-------- DATASET

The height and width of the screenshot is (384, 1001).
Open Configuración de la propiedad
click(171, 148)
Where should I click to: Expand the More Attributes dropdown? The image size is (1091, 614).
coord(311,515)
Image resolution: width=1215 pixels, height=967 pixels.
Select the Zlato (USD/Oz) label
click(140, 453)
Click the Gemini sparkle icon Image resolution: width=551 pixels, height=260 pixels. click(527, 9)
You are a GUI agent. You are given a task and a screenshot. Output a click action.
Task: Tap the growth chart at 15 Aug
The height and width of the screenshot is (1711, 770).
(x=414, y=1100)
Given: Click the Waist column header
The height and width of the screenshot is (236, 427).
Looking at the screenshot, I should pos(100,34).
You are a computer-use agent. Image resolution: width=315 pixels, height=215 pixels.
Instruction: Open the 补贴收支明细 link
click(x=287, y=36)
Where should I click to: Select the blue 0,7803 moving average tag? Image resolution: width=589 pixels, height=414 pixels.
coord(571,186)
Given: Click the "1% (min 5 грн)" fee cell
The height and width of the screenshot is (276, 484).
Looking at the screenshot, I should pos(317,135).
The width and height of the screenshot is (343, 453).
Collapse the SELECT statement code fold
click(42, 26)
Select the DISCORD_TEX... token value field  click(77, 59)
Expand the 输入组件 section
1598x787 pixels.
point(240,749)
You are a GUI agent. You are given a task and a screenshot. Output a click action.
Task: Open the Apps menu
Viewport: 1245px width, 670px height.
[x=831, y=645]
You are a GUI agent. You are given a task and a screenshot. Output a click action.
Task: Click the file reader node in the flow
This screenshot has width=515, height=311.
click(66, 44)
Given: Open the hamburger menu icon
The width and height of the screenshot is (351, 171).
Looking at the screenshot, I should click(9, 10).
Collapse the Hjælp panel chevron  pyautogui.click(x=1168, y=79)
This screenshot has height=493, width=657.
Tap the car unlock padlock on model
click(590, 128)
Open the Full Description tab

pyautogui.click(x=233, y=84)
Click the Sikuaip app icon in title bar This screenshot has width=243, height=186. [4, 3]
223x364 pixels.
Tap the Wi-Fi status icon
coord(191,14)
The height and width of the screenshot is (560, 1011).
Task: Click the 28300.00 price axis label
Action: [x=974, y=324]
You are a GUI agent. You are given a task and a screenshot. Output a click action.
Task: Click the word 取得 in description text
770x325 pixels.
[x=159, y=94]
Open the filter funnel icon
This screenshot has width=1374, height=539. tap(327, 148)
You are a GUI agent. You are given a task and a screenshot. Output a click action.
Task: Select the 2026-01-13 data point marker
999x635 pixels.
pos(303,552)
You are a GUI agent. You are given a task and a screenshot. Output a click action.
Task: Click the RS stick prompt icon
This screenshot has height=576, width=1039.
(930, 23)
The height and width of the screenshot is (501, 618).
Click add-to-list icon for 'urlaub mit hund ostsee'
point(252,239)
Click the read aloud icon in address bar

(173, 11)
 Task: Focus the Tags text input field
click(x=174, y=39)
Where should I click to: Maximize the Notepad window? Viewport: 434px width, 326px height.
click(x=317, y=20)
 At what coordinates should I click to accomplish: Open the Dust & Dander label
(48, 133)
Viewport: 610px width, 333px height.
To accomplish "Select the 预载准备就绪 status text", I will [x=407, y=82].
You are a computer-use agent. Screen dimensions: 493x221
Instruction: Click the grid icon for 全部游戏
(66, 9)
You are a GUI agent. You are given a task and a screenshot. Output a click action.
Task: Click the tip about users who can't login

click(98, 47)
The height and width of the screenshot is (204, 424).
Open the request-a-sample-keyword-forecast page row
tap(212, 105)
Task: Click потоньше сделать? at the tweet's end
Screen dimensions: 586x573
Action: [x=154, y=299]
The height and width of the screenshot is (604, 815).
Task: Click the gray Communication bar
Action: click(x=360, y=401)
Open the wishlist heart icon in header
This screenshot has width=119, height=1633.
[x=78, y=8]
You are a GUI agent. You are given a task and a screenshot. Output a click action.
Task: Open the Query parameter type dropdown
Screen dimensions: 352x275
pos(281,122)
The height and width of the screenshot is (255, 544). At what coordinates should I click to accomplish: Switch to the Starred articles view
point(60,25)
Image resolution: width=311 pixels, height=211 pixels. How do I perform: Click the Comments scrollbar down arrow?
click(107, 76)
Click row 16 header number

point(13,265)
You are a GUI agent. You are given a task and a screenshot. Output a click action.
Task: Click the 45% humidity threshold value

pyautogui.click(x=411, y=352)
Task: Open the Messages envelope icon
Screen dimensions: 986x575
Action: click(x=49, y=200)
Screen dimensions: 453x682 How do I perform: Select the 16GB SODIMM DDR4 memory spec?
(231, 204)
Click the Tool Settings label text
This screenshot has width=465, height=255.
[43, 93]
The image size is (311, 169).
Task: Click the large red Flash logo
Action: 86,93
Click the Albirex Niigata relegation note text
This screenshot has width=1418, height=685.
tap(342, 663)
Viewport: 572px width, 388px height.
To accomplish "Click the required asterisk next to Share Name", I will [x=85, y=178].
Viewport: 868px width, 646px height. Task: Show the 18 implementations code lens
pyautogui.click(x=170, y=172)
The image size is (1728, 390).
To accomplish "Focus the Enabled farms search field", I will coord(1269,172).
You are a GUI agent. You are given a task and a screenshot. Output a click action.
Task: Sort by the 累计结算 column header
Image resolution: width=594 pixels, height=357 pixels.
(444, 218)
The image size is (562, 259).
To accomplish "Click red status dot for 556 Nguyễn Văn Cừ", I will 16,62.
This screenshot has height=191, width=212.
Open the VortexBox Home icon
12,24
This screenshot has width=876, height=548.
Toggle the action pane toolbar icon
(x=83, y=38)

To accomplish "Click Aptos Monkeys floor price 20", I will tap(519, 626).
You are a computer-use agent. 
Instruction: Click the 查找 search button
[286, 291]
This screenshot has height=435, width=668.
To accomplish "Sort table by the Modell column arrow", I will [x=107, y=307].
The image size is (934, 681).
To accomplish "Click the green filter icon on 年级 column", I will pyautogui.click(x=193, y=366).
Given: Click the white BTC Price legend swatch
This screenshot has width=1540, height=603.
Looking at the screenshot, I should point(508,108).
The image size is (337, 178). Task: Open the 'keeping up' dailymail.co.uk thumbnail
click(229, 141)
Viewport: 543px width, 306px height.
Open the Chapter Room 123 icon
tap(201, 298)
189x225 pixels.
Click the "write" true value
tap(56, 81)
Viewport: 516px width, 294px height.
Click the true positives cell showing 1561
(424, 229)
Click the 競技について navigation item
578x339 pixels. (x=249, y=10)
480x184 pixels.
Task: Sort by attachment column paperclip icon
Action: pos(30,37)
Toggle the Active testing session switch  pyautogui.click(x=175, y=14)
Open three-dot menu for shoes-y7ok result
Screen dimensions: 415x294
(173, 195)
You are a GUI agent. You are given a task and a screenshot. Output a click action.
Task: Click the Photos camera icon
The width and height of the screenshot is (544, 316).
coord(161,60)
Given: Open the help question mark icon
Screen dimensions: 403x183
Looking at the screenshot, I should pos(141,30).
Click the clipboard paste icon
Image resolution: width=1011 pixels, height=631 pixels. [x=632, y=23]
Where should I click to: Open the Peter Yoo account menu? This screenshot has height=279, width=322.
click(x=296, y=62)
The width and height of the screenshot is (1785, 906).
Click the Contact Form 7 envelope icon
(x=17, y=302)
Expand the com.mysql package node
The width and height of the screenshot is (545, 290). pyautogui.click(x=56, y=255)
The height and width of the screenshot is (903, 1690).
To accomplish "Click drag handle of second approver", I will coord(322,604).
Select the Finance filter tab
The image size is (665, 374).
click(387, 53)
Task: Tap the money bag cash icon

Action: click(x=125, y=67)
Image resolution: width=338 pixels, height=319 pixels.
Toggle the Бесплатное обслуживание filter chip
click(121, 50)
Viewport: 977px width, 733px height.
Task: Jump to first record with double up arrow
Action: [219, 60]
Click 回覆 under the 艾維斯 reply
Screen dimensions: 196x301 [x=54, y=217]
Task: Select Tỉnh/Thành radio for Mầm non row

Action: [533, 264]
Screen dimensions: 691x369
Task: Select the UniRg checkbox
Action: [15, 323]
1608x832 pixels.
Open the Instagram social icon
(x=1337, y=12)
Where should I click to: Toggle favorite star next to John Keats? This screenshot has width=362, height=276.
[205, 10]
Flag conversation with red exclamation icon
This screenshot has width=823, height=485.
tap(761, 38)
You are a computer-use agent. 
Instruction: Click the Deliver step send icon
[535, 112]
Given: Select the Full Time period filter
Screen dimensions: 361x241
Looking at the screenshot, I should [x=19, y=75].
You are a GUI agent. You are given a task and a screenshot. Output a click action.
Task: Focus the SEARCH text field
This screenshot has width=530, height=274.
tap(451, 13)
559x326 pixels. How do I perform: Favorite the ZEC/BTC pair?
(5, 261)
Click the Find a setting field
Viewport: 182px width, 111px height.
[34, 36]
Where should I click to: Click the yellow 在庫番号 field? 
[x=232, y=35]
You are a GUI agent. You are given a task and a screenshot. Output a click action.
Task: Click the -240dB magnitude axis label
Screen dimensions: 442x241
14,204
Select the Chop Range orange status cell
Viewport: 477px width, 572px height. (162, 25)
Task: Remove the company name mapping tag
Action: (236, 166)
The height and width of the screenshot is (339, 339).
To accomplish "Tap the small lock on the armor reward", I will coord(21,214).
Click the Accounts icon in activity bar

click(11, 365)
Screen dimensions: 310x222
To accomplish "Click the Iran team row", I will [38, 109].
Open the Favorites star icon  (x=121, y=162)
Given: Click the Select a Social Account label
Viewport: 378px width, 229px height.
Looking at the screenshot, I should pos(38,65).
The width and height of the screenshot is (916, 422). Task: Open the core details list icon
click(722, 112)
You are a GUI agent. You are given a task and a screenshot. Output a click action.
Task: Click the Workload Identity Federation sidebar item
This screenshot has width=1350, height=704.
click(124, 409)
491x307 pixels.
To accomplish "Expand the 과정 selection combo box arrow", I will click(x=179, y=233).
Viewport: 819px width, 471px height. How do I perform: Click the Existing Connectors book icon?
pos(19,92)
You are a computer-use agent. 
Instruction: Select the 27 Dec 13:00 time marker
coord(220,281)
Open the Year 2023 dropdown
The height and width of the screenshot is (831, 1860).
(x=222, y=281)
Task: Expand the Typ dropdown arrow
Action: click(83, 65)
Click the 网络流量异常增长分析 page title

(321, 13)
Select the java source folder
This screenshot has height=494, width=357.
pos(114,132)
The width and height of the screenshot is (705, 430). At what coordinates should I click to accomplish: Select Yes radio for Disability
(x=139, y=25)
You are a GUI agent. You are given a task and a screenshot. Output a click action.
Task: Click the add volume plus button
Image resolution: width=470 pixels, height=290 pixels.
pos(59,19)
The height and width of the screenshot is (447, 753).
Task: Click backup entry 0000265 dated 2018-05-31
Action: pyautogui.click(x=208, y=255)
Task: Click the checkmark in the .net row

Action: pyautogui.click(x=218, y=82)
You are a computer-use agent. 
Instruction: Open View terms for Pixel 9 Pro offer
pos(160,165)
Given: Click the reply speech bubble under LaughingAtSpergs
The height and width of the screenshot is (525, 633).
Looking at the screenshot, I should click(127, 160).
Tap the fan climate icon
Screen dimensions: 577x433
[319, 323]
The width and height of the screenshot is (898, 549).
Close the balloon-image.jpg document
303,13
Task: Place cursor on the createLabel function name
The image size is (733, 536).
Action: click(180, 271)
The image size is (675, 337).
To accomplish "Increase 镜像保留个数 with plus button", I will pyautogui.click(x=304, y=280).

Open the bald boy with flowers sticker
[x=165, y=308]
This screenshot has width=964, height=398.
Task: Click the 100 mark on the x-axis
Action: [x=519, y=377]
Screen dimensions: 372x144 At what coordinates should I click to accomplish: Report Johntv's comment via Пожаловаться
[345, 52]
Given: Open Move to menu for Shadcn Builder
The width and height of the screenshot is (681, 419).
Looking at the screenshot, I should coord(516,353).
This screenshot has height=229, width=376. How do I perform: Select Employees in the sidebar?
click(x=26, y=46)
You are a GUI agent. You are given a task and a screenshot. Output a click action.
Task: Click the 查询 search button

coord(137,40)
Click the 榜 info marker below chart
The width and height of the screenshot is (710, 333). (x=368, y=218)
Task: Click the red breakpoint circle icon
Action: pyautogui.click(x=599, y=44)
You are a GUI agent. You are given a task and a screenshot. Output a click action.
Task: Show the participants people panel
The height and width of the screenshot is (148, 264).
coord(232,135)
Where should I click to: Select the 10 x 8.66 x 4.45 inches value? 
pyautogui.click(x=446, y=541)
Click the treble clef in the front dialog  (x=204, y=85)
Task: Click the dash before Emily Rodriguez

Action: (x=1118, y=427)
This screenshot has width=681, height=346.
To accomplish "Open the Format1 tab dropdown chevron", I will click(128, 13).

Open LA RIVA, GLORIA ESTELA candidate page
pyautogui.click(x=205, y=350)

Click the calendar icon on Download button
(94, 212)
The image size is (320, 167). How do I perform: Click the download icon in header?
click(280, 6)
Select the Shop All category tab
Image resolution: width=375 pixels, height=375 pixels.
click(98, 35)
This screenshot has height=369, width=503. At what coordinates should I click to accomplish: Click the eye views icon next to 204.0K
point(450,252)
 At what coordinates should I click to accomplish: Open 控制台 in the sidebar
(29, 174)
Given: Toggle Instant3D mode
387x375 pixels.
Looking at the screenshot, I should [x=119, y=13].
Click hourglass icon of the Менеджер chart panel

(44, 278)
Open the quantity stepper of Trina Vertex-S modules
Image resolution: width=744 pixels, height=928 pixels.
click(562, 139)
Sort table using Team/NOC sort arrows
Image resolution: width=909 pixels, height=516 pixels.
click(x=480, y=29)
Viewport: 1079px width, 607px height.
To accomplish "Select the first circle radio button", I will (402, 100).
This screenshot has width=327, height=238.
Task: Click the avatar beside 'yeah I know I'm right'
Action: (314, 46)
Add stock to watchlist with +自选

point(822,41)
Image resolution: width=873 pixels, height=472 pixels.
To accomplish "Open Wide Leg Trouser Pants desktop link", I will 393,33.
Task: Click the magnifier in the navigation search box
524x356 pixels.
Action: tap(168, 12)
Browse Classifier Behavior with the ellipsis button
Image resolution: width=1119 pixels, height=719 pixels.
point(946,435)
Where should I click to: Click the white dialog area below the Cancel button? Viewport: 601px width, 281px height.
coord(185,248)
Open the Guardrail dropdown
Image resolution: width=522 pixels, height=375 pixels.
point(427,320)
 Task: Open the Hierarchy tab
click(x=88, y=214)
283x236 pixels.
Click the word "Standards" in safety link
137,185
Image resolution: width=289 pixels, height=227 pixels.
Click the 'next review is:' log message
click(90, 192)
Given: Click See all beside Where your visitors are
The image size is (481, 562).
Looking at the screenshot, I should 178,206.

----------------

- _REQUIREMENT_
Where does the word "chevron" appear in the records above? Return every line that holds it.

- _SOLUTION_
Collapse the Hjælp panel chevron  pyautogui.click(x=1168, y=79)
To accomplish "Open the Format1 tab dropdown chevron", I will click(128, 13).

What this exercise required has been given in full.